One of the perennial challenges in making
more information fit in the same amount of space is finding a way to make
smaller bits, or areas of materials that can represent the 1s and 0s of
computer information.
Researchers from Hewlett-Packard Laboratories and Lawrence Berkeley
National Lab have found a way to use electron beams to read, write and
erase bits. Electron beams have much smaller wavelengths than the lightwaves
currently used by optical storage devices like compact discs, and can
therefore use smaller areas of storage media as bits.
The technology could lead to high-speed, ultrahigh density storage
media; the material at the heart of the technology could also be used
in solar cells, according to the researchers.
The researchers made their prototype by causing diodes to form
in a layer of indium selenium and a layer of gallium selenium on a silicon
chip. A diode allows current flow in one direction but not the other.
A bit of information is written to the diode layer by aiming a
brief blast from a high-power electron beam to make a tiny glassy blob.
A longer, low-power pulse recrystallizes the material to erase the bit.

[Stored data entries]
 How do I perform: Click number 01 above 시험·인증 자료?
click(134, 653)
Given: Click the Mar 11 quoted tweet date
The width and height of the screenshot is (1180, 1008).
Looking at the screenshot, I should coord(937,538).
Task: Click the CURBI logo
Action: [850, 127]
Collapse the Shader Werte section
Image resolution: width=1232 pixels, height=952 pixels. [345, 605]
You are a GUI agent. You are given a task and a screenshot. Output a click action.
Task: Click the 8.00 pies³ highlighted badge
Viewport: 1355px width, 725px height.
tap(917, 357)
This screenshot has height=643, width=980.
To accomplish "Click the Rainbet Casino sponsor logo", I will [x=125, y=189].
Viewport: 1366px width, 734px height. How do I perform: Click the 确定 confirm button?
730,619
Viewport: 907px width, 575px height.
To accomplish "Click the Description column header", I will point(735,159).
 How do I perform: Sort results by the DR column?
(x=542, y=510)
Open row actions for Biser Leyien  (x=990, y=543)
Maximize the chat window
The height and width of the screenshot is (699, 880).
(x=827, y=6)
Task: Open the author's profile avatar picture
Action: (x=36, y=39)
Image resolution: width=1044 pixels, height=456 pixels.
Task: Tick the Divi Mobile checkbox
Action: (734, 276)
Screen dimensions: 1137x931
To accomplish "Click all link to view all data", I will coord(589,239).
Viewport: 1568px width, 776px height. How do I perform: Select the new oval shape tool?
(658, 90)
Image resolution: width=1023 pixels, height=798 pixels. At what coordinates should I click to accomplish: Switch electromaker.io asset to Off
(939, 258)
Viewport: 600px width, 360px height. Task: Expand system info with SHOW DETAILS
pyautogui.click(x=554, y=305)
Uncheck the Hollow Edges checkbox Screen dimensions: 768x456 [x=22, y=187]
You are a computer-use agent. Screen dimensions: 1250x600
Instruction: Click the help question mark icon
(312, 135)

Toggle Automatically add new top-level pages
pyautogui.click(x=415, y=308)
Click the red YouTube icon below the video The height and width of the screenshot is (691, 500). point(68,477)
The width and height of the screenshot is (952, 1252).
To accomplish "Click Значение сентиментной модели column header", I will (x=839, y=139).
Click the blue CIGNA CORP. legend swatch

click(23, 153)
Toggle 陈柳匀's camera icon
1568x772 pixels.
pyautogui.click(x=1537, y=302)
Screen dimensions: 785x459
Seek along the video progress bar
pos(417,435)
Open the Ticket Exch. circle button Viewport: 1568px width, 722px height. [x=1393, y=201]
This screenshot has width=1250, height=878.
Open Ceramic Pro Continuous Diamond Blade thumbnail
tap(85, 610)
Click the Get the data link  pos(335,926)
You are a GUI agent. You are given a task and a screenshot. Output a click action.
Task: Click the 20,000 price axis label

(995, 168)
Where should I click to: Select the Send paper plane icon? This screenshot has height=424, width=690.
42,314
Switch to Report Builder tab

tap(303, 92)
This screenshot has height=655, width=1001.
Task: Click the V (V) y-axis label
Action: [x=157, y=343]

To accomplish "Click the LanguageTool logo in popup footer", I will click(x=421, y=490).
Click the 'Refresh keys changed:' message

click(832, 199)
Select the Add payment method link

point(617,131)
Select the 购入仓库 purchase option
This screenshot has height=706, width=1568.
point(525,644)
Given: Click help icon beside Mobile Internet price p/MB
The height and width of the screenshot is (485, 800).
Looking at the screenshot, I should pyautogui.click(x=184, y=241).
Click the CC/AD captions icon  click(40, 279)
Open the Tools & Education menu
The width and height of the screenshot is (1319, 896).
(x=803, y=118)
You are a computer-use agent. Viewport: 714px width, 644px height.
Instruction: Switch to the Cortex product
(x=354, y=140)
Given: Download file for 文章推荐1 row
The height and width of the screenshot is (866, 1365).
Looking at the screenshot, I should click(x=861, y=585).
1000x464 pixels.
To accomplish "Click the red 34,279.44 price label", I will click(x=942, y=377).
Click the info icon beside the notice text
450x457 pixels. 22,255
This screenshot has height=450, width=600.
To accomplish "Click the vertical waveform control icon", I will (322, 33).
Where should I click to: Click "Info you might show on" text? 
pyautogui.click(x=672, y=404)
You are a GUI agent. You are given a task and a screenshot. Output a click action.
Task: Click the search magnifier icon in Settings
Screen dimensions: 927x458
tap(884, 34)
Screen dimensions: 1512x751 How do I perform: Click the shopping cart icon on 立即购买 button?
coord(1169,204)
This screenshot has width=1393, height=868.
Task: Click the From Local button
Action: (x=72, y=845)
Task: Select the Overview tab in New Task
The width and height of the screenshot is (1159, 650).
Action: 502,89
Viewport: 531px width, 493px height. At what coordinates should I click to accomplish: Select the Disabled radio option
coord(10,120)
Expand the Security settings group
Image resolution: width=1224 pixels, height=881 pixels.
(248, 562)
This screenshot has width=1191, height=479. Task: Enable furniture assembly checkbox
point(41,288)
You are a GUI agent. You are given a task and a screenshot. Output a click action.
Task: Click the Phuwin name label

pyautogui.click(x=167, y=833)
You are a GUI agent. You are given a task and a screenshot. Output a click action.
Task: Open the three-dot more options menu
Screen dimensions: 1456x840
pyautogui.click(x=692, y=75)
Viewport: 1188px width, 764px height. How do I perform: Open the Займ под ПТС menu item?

[Exercise tasks]
1. Set down everything in the passage on electron-beam data storage from "The technology could lead" down to "to the researchers.".
2. Supply the next part of the passage on electron-beam data storage, picking up after its final sentence.
These entries have nothing to do with the passage on electron-beam data storage.

[Expected results]
1.
The technology could lead to high-speed, ultrahigh density storage
media; the material at the heart of the technology could also be used
in solar cells, according to the researchers.

2.
And a very-low-power pulse senses whether a certain spot is a glassy blob
or not because the glassy blob does not return a detectable current but
the crystallized material does.
Key to the process is that the layered diode material maintains
its electrical properties even after repeated cycles of melting and recrystallization.
The technology has the potential to read bits that are as small
as 50 nanometers in diameter, and perhaps as small as 10 nanometers, according
to the researchers. A nanometer is one millionth of a millimeter. The
dot size on today's DVDs is 740 by 400 nanometers.
The memory could be used in practical applications in two to three
years, according to the researchers. The work appeared in the January
31, 2005 issue of Applied Physics Letters.